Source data
****************
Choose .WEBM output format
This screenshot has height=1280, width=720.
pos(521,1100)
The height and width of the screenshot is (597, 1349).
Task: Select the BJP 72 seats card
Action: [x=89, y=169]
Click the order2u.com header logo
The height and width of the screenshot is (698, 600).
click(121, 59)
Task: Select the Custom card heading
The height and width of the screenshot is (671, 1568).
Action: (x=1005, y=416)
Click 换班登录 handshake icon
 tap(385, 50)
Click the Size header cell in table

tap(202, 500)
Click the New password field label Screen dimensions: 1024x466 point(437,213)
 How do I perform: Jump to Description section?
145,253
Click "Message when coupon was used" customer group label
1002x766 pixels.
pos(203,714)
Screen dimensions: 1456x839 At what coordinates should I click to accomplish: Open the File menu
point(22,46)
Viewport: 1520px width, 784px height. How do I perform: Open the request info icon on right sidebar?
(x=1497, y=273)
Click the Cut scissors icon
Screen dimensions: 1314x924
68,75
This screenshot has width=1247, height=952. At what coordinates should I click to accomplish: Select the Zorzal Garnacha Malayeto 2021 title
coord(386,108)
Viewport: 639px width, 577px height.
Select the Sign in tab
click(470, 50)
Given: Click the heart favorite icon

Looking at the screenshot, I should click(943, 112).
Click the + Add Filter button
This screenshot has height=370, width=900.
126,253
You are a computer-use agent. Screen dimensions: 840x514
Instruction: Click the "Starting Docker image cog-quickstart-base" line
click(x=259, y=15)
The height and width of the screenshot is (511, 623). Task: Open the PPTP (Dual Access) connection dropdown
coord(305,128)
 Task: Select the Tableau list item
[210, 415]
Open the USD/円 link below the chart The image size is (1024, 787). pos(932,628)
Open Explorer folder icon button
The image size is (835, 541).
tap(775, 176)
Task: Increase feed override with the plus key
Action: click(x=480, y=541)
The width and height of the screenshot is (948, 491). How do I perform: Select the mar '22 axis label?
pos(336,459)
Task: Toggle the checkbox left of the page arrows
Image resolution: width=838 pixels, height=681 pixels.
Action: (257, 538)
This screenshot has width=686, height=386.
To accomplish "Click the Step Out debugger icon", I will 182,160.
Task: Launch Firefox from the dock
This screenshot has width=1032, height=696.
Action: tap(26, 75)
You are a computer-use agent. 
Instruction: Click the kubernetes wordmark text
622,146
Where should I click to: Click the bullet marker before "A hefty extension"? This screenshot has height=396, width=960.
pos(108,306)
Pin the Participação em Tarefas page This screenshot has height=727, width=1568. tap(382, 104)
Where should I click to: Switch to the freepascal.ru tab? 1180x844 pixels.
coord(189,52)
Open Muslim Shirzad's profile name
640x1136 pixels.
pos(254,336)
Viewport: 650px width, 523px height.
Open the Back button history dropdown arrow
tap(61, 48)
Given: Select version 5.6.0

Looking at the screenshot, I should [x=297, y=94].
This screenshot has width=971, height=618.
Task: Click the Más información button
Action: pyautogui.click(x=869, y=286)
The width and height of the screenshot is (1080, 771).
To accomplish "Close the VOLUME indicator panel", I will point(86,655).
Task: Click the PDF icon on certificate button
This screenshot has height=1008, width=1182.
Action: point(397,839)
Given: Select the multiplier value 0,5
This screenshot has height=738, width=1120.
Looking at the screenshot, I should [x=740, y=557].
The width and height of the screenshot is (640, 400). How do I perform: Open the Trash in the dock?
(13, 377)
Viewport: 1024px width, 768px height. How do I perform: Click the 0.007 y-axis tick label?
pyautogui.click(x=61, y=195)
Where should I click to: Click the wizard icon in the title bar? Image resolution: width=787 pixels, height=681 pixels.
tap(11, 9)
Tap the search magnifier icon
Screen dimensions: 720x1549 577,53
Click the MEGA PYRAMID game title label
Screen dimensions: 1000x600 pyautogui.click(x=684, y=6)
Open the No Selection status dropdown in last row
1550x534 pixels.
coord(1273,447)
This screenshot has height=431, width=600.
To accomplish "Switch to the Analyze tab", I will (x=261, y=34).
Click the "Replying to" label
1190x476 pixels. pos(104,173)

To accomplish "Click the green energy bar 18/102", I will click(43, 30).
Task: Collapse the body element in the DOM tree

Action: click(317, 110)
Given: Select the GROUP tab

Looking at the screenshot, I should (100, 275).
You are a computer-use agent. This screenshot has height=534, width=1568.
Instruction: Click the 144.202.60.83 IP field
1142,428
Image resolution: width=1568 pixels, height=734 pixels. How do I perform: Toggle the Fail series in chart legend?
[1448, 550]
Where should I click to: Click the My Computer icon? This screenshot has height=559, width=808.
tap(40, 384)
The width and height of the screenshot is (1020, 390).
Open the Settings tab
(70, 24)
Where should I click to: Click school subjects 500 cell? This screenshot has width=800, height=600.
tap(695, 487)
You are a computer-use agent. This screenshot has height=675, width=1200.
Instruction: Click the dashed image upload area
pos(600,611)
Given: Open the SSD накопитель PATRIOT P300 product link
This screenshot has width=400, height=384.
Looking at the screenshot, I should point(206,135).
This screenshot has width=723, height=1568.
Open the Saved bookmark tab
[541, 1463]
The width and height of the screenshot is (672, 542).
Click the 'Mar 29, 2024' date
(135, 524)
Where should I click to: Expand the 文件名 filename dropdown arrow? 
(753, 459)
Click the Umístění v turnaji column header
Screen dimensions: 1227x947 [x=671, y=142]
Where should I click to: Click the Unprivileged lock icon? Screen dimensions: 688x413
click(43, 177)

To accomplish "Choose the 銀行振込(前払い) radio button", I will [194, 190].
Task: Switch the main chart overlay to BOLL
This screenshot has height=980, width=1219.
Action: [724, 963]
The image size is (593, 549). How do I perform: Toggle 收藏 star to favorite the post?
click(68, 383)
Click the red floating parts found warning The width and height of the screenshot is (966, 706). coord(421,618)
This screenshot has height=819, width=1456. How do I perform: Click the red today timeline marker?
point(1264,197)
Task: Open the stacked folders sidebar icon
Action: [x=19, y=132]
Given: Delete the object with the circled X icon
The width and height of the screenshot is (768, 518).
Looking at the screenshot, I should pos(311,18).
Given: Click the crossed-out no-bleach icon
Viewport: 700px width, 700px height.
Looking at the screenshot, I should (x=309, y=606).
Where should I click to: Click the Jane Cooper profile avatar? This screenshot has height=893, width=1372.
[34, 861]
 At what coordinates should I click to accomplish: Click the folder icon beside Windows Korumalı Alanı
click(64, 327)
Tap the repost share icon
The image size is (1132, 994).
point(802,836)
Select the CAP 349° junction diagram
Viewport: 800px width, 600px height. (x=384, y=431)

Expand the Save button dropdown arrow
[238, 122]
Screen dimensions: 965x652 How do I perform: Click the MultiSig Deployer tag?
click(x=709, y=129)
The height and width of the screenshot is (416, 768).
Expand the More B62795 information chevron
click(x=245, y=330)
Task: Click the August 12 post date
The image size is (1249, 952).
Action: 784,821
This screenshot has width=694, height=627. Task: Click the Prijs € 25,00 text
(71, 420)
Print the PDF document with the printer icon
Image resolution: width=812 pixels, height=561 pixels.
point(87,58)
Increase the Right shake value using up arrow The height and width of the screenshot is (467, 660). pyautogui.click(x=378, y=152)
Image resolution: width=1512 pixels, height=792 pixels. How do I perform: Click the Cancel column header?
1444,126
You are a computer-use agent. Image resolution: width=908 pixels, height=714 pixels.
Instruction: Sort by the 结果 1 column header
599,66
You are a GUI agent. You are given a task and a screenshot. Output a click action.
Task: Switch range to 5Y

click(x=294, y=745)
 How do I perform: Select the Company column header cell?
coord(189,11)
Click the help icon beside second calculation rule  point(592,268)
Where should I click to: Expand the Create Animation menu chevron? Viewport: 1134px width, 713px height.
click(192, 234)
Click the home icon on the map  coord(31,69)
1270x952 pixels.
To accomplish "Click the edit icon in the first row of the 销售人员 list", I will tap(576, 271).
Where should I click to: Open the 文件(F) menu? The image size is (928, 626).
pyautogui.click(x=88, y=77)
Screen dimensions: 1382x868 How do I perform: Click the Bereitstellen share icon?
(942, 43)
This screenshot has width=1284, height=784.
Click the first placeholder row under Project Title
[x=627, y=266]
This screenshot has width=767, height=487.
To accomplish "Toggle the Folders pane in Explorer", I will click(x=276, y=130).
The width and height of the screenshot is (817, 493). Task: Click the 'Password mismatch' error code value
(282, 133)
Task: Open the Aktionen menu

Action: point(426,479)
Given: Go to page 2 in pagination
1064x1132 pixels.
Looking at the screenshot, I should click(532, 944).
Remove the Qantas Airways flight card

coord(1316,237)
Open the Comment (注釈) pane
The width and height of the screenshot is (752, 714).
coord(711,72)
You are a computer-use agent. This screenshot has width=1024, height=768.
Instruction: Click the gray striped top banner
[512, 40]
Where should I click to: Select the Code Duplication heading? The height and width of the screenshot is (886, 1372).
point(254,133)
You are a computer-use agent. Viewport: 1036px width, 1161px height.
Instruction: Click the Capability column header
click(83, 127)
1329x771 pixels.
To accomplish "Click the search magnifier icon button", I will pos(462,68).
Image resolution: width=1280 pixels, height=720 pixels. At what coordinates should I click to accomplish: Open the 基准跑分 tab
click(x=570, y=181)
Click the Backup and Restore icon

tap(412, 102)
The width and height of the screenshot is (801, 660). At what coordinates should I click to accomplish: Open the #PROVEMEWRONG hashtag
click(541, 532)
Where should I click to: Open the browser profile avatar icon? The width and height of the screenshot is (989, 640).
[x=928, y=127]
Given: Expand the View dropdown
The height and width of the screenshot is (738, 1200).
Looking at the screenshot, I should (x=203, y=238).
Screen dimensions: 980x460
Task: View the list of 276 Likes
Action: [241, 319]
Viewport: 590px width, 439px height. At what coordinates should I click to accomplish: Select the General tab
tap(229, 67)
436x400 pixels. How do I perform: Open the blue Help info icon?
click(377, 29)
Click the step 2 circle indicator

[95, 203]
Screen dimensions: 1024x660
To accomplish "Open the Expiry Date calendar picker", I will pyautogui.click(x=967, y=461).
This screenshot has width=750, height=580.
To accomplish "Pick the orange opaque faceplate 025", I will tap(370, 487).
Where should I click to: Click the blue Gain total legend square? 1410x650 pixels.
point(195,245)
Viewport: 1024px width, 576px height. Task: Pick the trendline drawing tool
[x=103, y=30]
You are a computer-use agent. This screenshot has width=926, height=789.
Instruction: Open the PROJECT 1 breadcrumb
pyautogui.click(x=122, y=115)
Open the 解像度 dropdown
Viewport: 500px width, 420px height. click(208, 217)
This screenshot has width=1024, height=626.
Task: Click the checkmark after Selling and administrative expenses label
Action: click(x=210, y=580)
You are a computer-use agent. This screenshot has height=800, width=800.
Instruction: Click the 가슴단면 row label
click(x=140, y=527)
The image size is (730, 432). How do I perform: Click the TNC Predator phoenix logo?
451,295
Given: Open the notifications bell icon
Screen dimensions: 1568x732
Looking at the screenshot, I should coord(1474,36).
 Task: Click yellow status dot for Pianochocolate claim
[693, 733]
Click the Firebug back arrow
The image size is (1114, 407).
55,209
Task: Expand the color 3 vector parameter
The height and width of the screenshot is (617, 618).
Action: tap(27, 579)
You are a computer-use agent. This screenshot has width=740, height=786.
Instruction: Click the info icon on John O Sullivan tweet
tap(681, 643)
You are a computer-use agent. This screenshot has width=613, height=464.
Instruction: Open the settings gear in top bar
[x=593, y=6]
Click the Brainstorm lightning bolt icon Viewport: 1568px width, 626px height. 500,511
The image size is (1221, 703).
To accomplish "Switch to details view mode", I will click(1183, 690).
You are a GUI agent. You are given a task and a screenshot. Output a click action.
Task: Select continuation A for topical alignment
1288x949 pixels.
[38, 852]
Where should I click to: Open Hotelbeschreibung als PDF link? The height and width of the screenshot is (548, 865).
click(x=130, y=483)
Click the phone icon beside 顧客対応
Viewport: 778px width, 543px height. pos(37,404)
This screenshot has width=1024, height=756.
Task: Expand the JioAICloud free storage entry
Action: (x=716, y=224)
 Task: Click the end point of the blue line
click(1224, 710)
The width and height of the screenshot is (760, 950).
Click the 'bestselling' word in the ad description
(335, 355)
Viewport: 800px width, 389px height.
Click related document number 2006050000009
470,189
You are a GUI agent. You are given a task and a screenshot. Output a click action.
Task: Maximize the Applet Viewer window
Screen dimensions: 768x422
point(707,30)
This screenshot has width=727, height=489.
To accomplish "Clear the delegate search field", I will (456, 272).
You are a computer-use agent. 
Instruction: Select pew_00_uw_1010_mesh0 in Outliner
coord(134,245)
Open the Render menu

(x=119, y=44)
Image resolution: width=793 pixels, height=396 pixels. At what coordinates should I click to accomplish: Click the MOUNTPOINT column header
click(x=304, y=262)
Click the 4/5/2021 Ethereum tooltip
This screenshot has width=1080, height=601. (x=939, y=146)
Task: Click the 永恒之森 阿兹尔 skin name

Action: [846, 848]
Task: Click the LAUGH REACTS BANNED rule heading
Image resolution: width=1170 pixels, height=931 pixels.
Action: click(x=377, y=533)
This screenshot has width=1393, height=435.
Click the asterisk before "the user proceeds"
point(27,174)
****************
Report each line in the entries where the string "page" occurs.

*RESULT*:
Task: Toggle the checkbox left of the page arrows
Pin the Participação em Tarefas page This screenshot has height=727, width=1568. tap(382, 104)
Given: Go to page 2 in pagination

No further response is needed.